===== DATA SUPPLIED =====

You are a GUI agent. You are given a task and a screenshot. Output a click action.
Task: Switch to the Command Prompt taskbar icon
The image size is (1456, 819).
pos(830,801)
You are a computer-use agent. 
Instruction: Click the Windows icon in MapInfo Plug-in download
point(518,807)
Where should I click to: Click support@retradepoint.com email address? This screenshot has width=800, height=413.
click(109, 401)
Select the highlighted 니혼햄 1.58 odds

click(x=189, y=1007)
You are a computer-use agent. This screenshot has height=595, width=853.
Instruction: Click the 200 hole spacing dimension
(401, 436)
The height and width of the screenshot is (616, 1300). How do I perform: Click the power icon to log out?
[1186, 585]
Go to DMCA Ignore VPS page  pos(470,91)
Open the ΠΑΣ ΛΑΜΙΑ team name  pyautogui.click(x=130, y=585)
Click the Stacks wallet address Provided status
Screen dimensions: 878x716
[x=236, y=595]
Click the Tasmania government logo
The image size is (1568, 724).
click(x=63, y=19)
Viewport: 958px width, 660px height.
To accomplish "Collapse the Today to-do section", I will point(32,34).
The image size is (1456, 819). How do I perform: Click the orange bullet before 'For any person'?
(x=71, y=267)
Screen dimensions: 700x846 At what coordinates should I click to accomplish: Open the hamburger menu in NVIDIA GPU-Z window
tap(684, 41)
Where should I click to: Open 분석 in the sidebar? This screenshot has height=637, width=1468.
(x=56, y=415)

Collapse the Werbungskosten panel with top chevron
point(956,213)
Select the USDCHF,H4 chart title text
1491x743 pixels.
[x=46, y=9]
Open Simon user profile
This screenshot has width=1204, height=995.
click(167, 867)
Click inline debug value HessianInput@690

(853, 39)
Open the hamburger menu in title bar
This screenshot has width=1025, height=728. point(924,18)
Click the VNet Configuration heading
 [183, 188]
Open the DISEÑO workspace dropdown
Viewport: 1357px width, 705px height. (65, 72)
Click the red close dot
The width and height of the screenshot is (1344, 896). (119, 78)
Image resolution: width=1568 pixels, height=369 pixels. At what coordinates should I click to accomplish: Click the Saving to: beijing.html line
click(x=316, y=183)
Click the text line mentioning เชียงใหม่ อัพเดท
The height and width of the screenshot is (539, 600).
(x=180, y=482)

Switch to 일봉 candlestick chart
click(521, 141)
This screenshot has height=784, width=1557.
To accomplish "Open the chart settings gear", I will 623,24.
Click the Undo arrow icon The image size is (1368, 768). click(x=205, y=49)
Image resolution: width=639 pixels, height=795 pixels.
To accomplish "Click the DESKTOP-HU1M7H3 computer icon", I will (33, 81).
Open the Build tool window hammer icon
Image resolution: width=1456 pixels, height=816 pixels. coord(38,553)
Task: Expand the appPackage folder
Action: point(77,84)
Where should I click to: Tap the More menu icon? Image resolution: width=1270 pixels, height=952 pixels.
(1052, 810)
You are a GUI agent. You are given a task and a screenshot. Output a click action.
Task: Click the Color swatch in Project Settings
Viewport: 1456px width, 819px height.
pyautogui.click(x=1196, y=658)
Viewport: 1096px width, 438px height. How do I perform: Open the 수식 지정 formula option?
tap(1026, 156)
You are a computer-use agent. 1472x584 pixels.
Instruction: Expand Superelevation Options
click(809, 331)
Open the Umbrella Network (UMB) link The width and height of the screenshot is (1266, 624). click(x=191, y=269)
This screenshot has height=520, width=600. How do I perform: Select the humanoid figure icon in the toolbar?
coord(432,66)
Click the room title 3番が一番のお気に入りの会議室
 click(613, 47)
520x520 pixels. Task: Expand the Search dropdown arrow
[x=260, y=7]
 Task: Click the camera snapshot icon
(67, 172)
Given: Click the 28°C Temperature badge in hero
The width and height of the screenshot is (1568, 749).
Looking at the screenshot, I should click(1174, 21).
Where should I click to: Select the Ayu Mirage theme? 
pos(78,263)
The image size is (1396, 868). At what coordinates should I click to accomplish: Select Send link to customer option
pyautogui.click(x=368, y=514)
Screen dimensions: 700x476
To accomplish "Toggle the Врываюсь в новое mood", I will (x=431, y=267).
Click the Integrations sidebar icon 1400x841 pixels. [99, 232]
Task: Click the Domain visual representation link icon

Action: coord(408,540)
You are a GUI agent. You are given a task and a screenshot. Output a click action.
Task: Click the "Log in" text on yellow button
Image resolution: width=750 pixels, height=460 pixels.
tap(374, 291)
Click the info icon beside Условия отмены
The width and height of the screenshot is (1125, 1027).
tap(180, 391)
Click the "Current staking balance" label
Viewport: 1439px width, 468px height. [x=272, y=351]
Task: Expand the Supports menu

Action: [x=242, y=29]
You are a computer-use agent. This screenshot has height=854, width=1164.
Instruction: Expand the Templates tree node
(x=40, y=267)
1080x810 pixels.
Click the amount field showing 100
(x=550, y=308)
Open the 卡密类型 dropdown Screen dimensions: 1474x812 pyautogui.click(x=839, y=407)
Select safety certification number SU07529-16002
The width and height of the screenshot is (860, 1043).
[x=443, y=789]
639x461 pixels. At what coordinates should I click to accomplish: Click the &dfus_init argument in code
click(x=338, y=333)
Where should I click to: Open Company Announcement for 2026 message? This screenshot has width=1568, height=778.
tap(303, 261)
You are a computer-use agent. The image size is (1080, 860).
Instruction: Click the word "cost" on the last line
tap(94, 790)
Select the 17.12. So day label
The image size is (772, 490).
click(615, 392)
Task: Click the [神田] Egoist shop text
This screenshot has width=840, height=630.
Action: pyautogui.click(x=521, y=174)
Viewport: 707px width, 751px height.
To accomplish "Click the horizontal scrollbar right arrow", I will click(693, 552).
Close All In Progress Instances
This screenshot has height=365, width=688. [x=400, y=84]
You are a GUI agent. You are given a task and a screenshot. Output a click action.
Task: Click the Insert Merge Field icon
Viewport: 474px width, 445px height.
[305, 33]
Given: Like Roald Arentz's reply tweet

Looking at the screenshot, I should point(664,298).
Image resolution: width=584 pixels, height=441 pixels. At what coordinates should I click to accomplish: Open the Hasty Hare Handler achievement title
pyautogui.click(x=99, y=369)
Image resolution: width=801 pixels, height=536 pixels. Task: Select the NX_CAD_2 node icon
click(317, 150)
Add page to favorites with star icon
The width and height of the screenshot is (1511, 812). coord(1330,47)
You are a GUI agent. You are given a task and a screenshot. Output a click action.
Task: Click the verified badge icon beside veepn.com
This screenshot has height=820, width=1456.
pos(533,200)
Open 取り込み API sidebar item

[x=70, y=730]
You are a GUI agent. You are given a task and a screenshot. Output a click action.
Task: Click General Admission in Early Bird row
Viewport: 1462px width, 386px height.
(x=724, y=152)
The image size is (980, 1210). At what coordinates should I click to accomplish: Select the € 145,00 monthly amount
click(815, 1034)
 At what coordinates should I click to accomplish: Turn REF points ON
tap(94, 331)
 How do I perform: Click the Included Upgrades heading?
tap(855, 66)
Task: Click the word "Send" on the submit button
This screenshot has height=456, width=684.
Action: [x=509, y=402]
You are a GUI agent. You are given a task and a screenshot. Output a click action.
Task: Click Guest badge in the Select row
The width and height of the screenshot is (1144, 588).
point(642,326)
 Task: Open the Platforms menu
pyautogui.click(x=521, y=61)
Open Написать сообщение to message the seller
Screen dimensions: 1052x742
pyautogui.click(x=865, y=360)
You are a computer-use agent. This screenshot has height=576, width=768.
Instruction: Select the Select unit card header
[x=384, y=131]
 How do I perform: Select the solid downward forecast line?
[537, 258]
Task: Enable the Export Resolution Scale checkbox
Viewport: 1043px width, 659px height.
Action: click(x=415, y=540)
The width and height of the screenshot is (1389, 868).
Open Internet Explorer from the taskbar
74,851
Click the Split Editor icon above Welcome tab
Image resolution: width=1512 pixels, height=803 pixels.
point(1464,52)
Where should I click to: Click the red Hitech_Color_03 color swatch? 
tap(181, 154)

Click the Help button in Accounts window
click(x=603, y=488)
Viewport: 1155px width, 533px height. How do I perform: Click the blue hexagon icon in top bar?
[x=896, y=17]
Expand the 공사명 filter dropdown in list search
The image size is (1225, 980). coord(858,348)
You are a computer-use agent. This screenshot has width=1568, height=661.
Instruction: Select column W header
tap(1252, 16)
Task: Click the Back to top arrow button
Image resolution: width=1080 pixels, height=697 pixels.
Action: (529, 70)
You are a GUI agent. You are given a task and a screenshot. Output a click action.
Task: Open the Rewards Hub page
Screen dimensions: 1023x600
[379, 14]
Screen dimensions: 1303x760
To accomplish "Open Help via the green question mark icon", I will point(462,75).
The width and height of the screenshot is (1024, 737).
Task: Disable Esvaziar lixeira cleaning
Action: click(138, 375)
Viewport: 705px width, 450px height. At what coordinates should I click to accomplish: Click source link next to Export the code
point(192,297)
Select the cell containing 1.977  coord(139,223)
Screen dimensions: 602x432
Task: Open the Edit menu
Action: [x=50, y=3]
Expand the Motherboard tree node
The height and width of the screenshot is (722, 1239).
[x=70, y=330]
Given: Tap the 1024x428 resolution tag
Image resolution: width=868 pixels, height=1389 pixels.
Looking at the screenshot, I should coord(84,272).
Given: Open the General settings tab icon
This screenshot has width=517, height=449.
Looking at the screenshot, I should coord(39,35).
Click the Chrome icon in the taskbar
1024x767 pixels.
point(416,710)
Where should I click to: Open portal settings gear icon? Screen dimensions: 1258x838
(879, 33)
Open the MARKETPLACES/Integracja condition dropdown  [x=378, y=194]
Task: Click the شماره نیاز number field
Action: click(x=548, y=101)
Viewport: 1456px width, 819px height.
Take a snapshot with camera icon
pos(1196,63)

=====

[YOUR TASK]: Report every line of the listing above that contains the word "swatch".

[REPLY]:
Task: Click the Color swatch in Project Settings
Where should I click to: Click the red Hitech_Color_03 color swatch? 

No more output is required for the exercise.